------ EXERCISE TEXT
Most tutorials stop at 'it works'. This guide includes evaluation with RAGAS — so you can measure faithfulness, answer relevance, and context recall with real numbers, not gut feelings. It also covers advanced retrieval strategies (MMR, hybrid search, reranking) that close the gap from prototype to production.
Do I need an OpenAI API key to follow this tutorial?
No. Every code example has a local alternative using Ollama (free, runs on your machine). The OpenAI version is shown first for clarity, but Ollama alternatives are always provided. You need at least 16GB RAM and ~10GB disk for the local models.
What is RAGAS and why should I use it?
RAGAS (Retrieval Augmented Generation Assessment) is an open-source framework that automatically evaluates four key metrics: Faithfulness (does the answer match the retrieved context?), Answer Relevance (does the answer address the question?), Context Precision (is the retrieved context on-topic?), and Context Recall (are all relevant facts retrieved?). Without evaluation, you're flying blind — RAG systems that 'feel good' often score below 70% on faithfulness.
When should I use MMR instead of similarity search?
Use MMR (Maximal Marginal Relevance) when your knowledge base has many similar documents and you get repetitive context in your answers. MMR explicitly penalizes redundancy, retrieving diverse-but-relevant chunks instead of the top-k most similar ones. Typical case: a product FAQ where many questions overlap — MMR retrieves one relevant chunk per topic instead of five paraphrases of the same answer.
How do I handle documents that are updated frequently?
Use ChromaDB's upsert with stable document IDs derived from content hash or file path + modification date. For daily updates: pull new/changed files, upsert only changed chunks (keep IDs stable for unchanged content). Weekly: run a full consistency check comparing your file system to the vector store and delete orphaned chunks. This avoids full reindexing which can take hours on large corpora.
------------
------ SUPPLIED MATERIAL
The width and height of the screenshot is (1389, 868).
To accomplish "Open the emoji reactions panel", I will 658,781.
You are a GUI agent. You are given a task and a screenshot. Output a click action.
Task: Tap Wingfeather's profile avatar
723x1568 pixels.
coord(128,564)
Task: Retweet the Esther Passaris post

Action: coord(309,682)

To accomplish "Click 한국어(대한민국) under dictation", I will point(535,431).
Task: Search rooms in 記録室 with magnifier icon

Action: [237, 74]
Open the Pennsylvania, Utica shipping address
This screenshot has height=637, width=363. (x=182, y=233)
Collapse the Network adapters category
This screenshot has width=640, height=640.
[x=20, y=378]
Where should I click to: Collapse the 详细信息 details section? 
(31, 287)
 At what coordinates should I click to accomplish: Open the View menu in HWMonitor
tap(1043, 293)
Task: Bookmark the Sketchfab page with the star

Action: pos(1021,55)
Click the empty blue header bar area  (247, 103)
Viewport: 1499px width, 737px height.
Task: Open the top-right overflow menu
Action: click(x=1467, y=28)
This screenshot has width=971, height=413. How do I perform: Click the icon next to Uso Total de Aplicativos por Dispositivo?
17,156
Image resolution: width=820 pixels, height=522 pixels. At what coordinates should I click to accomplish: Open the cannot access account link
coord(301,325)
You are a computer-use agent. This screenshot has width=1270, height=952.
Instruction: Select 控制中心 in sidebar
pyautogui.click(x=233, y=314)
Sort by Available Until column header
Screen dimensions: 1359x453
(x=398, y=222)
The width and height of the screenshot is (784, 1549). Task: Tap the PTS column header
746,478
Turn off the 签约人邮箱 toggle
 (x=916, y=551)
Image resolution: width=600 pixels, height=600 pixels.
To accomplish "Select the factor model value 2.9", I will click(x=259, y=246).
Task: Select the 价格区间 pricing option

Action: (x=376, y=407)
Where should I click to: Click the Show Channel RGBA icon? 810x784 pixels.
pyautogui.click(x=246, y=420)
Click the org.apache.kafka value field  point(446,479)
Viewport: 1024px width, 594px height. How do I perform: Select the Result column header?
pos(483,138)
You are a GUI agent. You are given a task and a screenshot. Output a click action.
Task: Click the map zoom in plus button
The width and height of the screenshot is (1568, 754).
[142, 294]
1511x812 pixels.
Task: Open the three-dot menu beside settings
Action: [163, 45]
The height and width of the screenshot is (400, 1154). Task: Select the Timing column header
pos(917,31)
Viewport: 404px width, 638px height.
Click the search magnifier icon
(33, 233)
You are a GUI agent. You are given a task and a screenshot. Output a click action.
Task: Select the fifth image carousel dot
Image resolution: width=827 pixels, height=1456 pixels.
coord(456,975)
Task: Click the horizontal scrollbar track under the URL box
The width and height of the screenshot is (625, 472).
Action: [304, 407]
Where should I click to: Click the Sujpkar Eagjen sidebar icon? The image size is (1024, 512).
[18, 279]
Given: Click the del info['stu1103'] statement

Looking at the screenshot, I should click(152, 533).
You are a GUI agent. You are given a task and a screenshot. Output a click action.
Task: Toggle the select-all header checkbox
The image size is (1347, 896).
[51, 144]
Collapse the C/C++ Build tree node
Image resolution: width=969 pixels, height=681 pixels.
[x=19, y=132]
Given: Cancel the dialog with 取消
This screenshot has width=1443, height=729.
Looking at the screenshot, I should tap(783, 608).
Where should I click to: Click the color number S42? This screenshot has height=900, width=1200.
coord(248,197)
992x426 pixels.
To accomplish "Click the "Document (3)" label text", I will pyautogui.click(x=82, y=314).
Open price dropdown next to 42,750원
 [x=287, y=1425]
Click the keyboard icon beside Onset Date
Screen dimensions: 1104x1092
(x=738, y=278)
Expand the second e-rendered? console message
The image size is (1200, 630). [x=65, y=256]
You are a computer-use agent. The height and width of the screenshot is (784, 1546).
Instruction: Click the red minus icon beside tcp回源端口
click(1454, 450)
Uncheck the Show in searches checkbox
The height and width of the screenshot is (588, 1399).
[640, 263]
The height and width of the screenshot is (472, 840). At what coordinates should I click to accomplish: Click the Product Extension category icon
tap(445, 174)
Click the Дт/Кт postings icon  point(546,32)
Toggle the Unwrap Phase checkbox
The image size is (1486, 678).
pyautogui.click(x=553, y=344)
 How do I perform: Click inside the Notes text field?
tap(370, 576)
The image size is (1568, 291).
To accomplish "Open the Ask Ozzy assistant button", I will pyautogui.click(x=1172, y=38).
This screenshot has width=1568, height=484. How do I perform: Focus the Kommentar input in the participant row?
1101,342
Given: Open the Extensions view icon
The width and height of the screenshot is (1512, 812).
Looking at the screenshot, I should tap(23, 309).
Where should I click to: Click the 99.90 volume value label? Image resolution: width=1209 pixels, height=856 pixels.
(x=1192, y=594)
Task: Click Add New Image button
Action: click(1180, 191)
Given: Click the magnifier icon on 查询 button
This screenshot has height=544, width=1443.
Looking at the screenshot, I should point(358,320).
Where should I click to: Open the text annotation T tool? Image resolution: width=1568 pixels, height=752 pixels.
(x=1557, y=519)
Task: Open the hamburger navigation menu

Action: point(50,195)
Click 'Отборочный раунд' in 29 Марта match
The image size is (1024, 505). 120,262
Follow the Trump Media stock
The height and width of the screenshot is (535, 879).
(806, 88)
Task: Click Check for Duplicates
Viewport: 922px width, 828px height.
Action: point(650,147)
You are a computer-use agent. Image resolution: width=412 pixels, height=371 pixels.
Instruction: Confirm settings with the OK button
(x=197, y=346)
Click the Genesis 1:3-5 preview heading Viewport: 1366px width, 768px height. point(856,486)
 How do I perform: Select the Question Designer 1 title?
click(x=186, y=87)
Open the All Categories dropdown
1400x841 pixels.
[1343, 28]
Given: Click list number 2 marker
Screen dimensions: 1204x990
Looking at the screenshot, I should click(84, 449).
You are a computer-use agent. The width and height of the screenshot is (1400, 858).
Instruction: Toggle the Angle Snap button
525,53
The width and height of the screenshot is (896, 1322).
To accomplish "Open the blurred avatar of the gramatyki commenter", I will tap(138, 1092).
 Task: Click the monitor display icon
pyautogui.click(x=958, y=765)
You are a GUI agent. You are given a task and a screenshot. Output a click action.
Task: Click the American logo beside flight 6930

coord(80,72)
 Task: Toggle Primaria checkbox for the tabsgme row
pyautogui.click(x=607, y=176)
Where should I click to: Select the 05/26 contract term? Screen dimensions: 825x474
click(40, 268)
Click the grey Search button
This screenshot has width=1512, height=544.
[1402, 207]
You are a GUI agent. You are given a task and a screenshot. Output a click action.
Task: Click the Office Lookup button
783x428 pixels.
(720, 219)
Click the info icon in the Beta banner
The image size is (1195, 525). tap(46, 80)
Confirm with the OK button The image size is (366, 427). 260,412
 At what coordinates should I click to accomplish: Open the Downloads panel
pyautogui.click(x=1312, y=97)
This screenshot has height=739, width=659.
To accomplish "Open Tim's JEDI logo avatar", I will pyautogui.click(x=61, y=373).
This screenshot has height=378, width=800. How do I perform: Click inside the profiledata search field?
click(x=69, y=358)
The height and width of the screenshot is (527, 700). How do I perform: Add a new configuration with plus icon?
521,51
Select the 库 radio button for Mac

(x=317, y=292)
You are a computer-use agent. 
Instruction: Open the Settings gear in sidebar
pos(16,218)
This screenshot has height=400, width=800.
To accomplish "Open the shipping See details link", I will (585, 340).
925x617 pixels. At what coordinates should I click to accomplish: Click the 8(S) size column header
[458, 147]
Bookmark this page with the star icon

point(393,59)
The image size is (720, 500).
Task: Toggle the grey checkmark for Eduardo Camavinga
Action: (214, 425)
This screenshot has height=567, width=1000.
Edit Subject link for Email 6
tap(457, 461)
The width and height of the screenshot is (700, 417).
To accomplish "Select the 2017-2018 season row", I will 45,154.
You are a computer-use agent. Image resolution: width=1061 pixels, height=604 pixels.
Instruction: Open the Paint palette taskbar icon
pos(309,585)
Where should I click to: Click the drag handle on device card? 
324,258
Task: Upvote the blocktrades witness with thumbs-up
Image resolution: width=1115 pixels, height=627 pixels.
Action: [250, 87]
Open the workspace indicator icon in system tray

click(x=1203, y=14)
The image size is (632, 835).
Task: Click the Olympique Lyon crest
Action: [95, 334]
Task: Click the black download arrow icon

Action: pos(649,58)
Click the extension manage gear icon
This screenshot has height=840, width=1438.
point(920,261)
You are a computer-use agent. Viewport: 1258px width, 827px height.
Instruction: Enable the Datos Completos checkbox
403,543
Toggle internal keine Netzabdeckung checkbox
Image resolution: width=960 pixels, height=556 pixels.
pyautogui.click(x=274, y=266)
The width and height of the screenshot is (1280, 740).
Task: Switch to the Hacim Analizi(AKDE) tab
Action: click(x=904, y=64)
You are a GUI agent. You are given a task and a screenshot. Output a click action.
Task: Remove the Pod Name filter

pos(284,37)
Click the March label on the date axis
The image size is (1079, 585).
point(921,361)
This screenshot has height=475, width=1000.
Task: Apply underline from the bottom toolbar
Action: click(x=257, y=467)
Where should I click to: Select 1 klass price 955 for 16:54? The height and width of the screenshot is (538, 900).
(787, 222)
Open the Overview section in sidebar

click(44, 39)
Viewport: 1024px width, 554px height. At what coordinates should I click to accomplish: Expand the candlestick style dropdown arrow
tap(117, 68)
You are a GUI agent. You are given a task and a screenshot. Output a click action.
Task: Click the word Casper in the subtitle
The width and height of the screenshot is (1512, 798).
------------
* [PROBLEM STATEMENT]: According to the RAG tutorial text, what is the minimum RAM needed to run the local models? Please answer in one sentence.

* [TASK SOLUTION]: You need at least 16GB of RAM for the local models.